Claude can look at images. After all scenarios pass, it opens every saved screenshot and compares against three sources of truth:
Stitch mockups. If the app was designed with Google Stitch, the original screen designs are saved next to the code. Claude compares the real screenshot to the intended layout — element placement, proportions, visual hierarchy.
Design tokens. A DESIGN.md file has exact colors, font sizes, spacing values. Claude checks if the screenshot matches.
The interaction map. If the scenario changed currency to euro, Claude checks that the screenshot actually shows euro signs everywhere, not dollars.
That’s exactly how the currency bug got caught. Maestro confirmed settings accepted the choice. The interaction map pointed to which screens should change. Claude looked at the screenshot — and saw that one component didn’t update.
Three layers, one QA engineer
Put it all together and you get something that looks a lot like how a real QA team works:
Planning. Read the spec. For each UI element, decide what the user should see. Flag anything suspicious before testing starts. That’s the interaction map.
Execution. Open the app. Go through every scenario. Check that buttons work. Data survives restarts. Bad input shows error messages. That’s Maestro.
Visual review. Compare each screen to the mockup. Check colors, typography, spacing. If you changed a setting — make sure the change reached every screen. That’s Claude looking at screenshots.
Each layer is a separate Claude Code skill — a markdown file that other skills can use. /build-app runs the full testing cycle after building. /improve-app uses just the interaction map and visual review — enough to check the impact of small changes. /test-app runs everything end to end.
How this is different from “AI writes tests”
In practice, this approach catches bugs in four categories that standard AI testing misses:
Broken promises. Theme toggle that saves the setting but doesn’t re-render. Currency selector that updates some components but not others. Search button with an empty handler.
Runtime crashes. Libraries that compile fine but crash on launch — because they need features not available in the user’s environment. TypeScript compiler and bundler see nothing. Maestro catches the crash on first launch.
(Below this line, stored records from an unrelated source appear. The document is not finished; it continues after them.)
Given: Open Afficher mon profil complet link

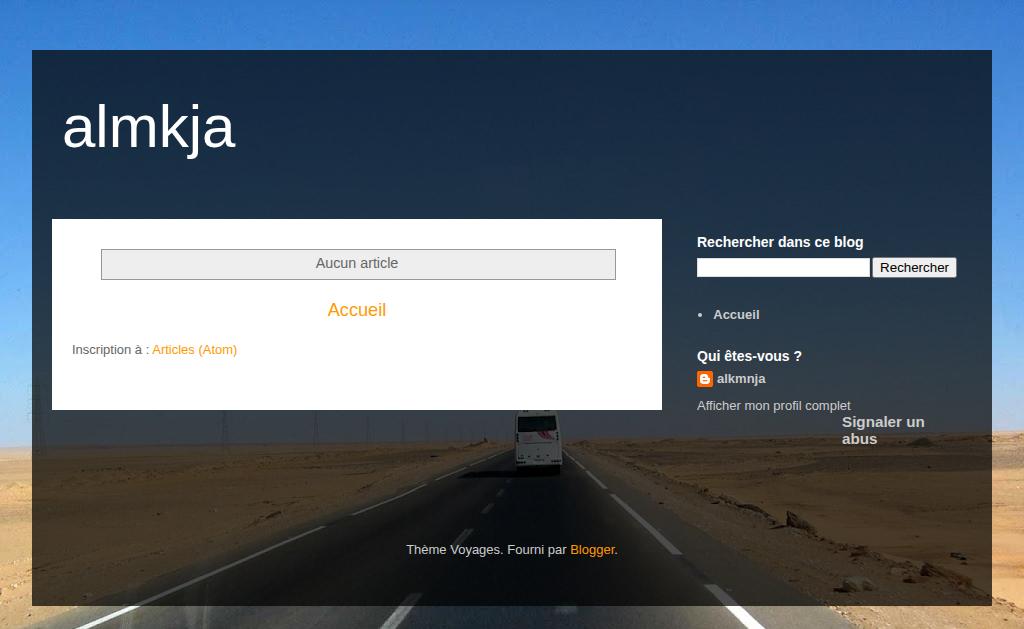Looking at the screenshot, I should [773, 406].
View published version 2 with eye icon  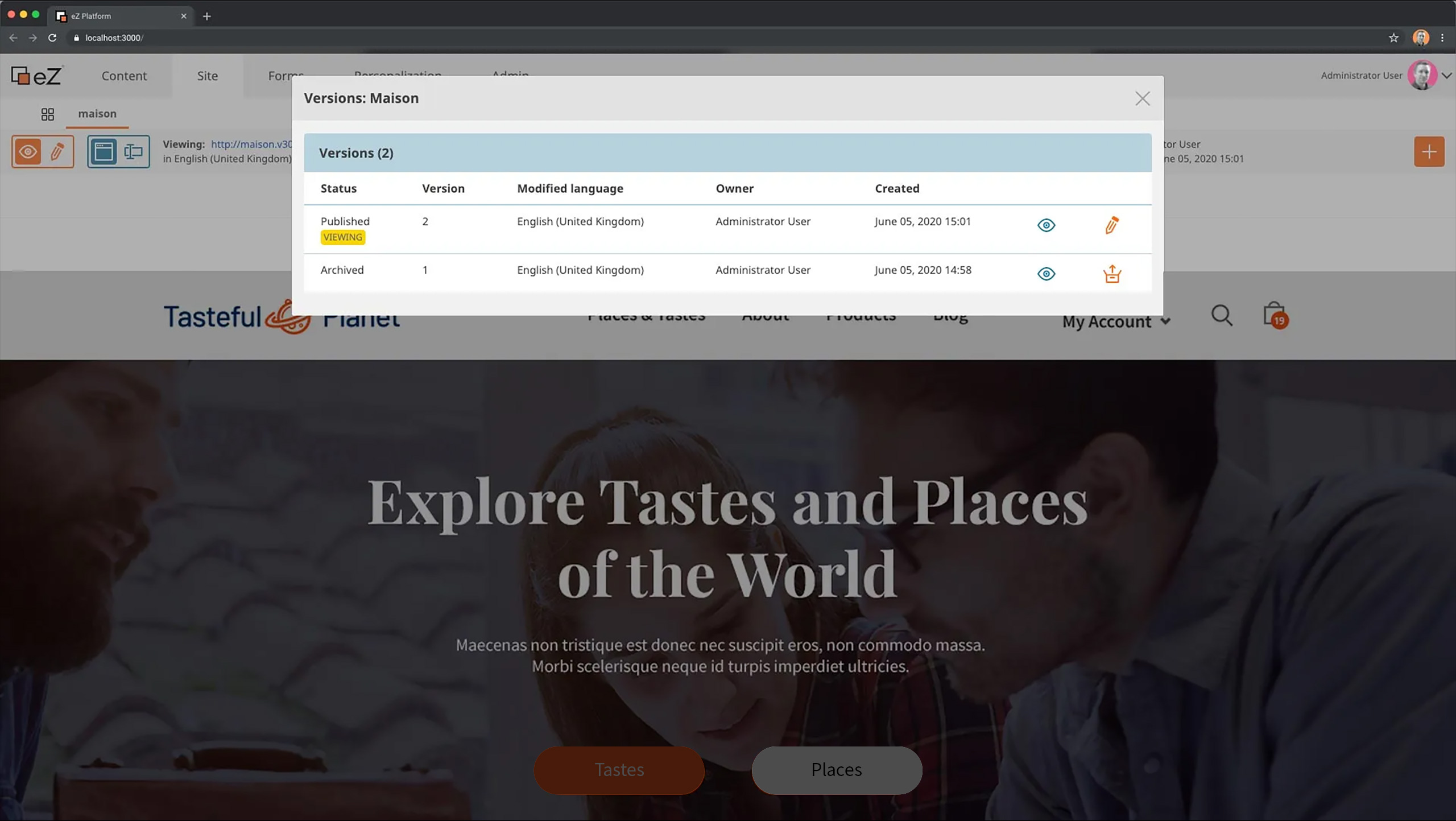1046,225

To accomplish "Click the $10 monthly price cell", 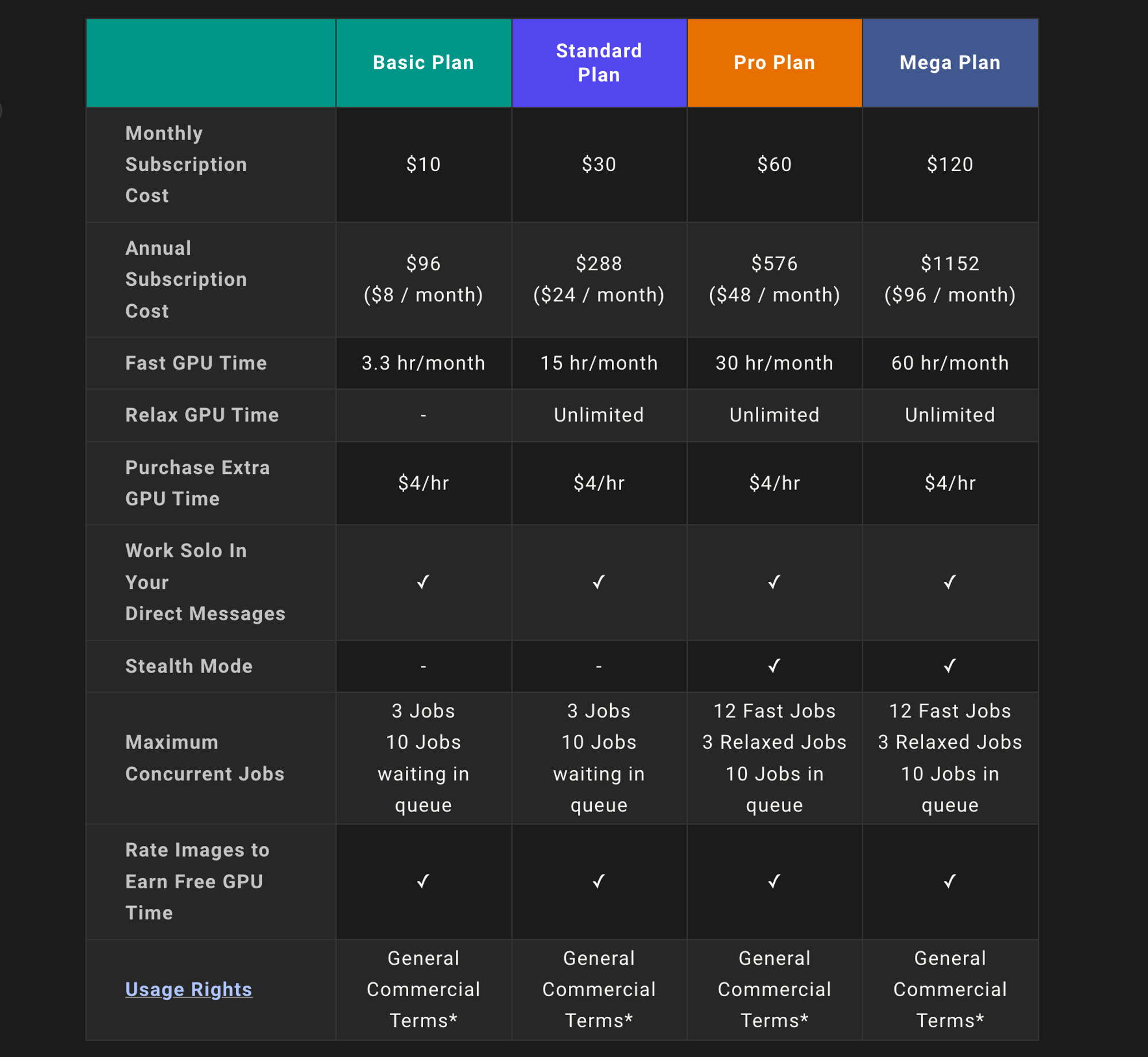I will pos(424,165).
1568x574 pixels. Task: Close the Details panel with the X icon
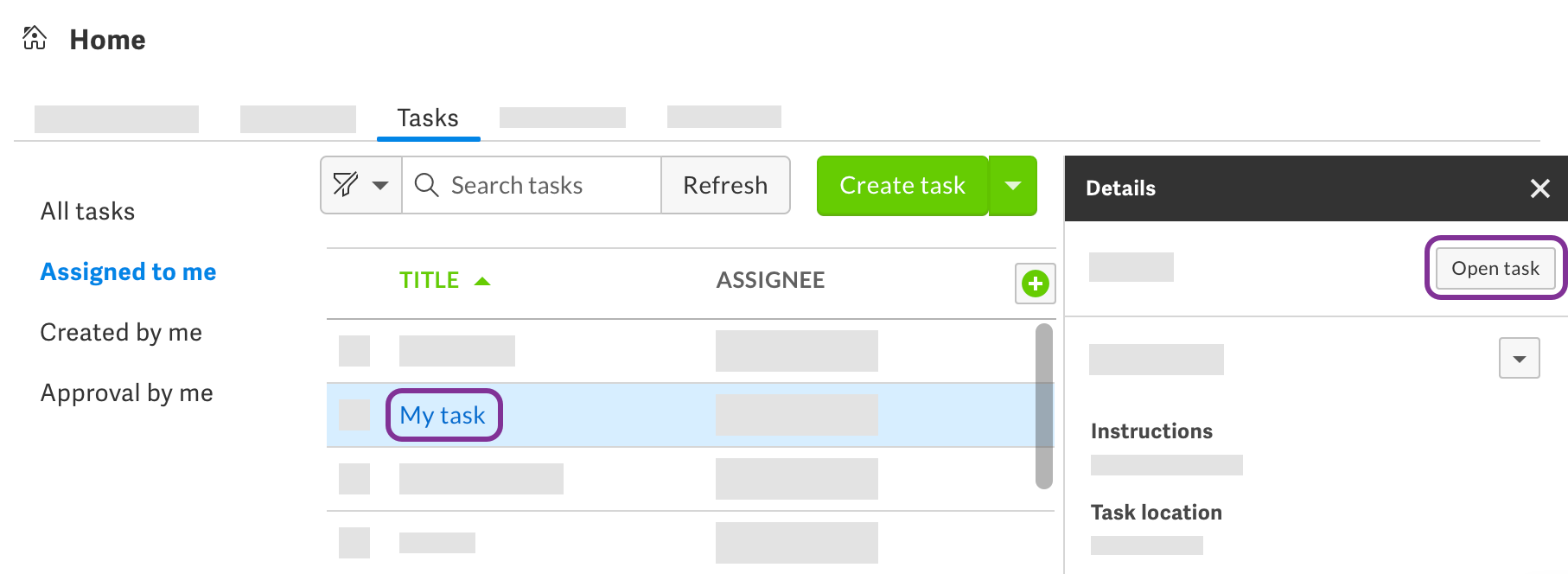tap(1539, 188)
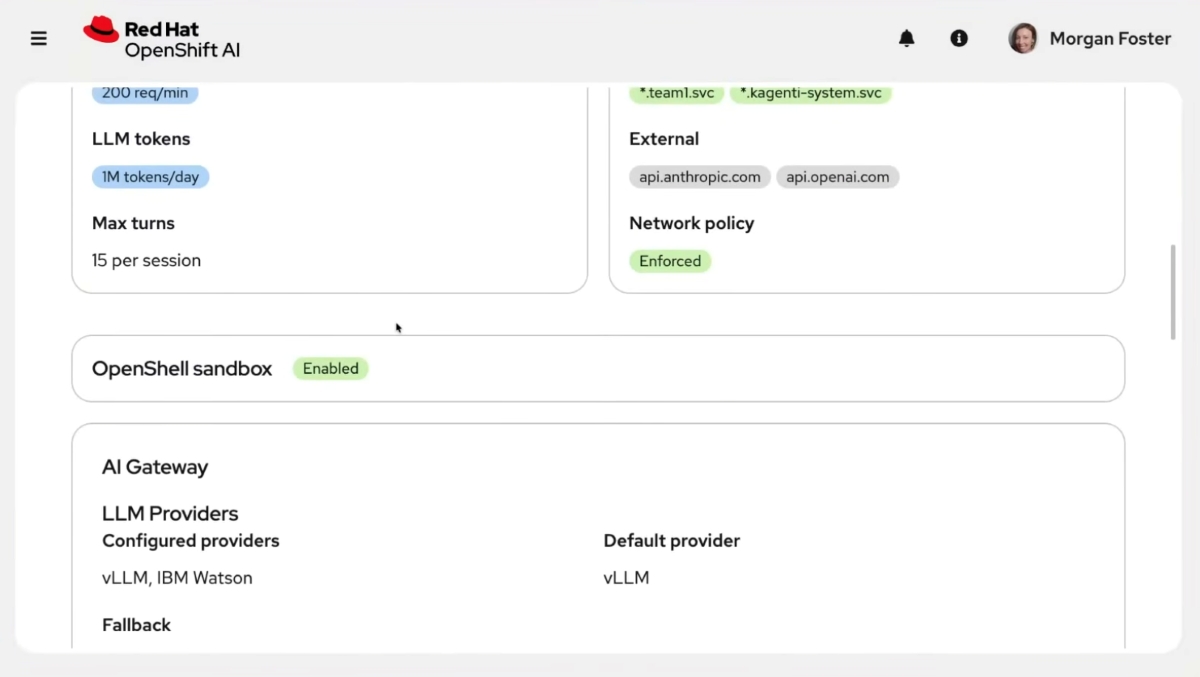Select the api.openai.com chip
The width and height of the screenshot is (1200, 677).
click(838, 177)
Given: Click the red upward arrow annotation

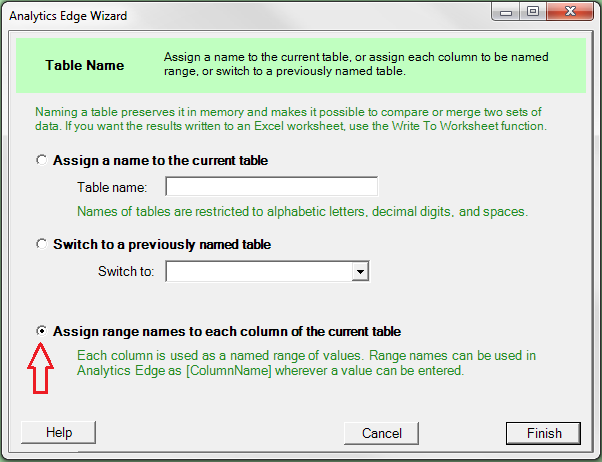Looking at the screenshot, I should (x=41, y=367).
Cross-screen mismatch. A setting that reaches one screen but not another. Data visible on one tab, missing on the next.
Design drift. Layout that shifted from the mockup. Colors that don’t match the design system. Inconsistent spacing between similar screens.
Nothing exotic. Normal problems every mobile developer deals with. But they’re invisible to unit tests — because unit tests check pieces in isolation. The interaction map checks promises. Maestro checks the assembled app. Visual review checks the visual contract.
Try it
The testing pipeline is part of Etnamute, the AI app factory I described earlier.
interaction-map/SKILL.md— builds a test plan from UI analysisvisual-review/SKILL.md— compares screenshots to mockups and design systemmaestro/SKILL.md— scenario templates, Expo Router gotchastesting/SKILL.md— runs all three layers in orderscripts/smoke.sh— build, simulator, Maestro, cleanup — one command
The approach is not tied to Expo or React Native. The interaction map works with any UI framework. Maestro supports iOS and Android. Visual review works with any screenshot. The idea — test promises, not code — works anywhere.
Honest note: this is not a silver bullet. The agent skips steps sometimes. Complex forms need extra work. And it all depends on how well your UI elements are addressable — if a button has no test ID, Maestro can’t tap it.
But between “AI runs tests and declares victory” and “AI opens the app and checks what the user sees” — that’s where most real bugs live.